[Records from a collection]
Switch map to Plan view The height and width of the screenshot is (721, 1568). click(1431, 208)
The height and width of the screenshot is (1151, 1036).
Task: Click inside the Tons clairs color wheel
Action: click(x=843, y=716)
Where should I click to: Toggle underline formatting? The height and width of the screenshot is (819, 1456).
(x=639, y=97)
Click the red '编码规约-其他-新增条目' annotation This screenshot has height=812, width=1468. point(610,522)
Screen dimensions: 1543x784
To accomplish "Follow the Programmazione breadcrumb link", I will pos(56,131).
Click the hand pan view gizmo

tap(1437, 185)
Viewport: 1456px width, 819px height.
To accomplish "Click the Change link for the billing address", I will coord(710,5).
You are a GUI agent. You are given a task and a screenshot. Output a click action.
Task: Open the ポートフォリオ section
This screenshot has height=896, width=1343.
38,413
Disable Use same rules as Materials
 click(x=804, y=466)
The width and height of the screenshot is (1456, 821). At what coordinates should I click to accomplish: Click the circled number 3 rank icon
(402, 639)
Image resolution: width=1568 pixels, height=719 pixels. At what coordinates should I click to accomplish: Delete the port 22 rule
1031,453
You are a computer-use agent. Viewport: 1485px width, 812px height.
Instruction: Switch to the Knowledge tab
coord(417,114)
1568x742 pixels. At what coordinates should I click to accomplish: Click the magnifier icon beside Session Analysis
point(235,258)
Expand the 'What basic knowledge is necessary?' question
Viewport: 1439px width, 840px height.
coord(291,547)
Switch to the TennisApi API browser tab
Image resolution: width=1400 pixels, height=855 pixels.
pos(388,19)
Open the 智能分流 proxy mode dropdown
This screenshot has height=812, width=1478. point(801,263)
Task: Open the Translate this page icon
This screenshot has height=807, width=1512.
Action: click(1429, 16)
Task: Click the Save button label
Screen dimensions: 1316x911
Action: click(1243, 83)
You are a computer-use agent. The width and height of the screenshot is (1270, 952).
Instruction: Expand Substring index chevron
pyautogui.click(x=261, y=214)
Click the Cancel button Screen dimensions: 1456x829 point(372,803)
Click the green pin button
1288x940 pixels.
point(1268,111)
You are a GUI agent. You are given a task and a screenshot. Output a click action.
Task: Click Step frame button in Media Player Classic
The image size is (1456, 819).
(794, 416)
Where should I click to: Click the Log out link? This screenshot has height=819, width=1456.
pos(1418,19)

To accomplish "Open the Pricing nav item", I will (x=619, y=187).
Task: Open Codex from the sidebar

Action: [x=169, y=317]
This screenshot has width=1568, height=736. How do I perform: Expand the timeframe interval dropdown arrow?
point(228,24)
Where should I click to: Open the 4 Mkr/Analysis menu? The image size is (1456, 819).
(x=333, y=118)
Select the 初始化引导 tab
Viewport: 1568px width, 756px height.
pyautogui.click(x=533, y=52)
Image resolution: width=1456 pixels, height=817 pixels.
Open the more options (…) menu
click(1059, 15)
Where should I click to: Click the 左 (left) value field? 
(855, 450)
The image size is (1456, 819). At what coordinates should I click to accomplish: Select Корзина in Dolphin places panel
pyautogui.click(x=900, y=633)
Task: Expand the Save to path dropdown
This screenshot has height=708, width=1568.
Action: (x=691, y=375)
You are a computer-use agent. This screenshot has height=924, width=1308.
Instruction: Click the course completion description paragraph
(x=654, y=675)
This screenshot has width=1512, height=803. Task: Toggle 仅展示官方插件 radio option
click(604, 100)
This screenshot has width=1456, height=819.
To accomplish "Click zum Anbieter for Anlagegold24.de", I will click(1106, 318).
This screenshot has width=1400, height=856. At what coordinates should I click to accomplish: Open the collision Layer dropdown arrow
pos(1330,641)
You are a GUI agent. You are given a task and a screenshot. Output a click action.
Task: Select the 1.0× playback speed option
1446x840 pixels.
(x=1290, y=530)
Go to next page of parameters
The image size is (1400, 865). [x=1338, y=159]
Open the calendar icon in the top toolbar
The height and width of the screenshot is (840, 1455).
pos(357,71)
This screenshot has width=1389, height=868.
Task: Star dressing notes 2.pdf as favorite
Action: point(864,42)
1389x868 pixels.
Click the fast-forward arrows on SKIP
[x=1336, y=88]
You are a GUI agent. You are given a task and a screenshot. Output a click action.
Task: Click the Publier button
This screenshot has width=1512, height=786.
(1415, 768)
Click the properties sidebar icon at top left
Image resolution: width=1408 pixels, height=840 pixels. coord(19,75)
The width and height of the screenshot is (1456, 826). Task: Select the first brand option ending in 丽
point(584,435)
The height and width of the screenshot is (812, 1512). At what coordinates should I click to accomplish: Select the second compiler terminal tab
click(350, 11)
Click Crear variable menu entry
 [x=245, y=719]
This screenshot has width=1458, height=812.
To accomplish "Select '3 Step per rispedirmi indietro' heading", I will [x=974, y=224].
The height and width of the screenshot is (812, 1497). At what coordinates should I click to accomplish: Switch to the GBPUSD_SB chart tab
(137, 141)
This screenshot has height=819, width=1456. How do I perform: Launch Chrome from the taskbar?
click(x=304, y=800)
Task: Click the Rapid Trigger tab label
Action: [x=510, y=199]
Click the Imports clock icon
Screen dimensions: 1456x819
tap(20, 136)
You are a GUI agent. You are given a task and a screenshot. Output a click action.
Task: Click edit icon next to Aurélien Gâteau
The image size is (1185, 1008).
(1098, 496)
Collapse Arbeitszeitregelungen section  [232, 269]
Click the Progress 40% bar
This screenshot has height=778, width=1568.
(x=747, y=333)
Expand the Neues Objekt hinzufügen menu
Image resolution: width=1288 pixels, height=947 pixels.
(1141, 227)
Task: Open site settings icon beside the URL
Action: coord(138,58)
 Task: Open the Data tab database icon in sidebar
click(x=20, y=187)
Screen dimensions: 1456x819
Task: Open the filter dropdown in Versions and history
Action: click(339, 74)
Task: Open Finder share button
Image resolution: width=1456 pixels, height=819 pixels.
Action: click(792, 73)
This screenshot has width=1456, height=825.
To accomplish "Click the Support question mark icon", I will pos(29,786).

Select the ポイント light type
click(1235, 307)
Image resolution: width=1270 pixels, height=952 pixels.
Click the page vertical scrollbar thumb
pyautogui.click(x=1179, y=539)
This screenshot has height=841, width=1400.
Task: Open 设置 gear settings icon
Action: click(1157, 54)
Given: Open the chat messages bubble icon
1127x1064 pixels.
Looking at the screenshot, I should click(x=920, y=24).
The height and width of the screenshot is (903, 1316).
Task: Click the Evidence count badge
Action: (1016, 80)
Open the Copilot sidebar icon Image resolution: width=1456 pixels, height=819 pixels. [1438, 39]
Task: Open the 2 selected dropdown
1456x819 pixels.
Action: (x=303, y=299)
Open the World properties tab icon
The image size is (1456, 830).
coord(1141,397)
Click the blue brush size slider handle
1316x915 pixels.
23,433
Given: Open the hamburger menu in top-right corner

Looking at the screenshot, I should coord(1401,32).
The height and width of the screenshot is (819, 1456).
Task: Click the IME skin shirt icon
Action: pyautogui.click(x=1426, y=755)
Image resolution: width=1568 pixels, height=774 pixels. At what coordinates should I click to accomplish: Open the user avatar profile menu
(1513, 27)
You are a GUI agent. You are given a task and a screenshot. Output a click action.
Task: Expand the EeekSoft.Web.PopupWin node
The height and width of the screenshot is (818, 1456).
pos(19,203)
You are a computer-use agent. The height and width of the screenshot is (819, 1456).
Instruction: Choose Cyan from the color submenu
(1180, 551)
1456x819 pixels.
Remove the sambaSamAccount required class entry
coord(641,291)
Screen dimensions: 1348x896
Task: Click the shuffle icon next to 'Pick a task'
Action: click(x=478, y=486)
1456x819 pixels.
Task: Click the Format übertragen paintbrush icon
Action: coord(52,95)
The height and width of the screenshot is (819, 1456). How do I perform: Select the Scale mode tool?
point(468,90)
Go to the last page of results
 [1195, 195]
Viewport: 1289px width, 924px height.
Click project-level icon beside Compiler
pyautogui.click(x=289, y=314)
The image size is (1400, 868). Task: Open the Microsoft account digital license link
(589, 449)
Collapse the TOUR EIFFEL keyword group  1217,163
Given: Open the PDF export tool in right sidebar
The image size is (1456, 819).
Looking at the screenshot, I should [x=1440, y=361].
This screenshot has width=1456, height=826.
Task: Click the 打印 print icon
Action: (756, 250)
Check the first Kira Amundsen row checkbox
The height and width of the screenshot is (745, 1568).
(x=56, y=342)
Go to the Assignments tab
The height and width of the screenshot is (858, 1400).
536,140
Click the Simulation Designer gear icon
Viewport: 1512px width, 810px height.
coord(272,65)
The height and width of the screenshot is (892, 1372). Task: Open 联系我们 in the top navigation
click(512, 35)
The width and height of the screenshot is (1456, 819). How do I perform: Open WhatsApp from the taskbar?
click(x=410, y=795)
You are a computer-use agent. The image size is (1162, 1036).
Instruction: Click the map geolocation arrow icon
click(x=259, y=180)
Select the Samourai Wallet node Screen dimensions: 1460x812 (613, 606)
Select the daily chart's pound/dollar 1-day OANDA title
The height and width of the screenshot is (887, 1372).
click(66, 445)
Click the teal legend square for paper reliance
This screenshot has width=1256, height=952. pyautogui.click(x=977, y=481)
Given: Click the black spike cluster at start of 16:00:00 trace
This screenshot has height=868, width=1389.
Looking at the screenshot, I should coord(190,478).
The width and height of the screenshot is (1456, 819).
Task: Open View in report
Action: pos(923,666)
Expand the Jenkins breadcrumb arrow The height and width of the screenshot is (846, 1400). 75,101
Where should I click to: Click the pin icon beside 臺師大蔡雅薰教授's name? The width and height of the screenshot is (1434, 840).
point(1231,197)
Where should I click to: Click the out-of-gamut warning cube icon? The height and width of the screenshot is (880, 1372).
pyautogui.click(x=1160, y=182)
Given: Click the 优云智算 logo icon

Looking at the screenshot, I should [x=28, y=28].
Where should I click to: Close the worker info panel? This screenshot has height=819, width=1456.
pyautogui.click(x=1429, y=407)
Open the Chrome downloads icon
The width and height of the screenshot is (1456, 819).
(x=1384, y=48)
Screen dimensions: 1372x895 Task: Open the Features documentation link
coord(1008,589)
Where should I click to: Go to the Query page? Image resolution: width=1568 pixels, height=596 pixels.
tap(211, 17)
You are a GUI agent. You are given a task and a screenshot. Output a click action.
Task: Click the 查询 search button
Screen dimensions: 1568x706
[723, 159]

### Exercise goal:
Would you retype exactly the lines above, from the line with "Collapse the TOUR" to the line with "Given: Open the PDF", with both end lines kept and nothing more?

### Written response:
Collapse the TOUR EIFFEL keyword group  1217,163
Given: Open the PDF export tool in right sidebar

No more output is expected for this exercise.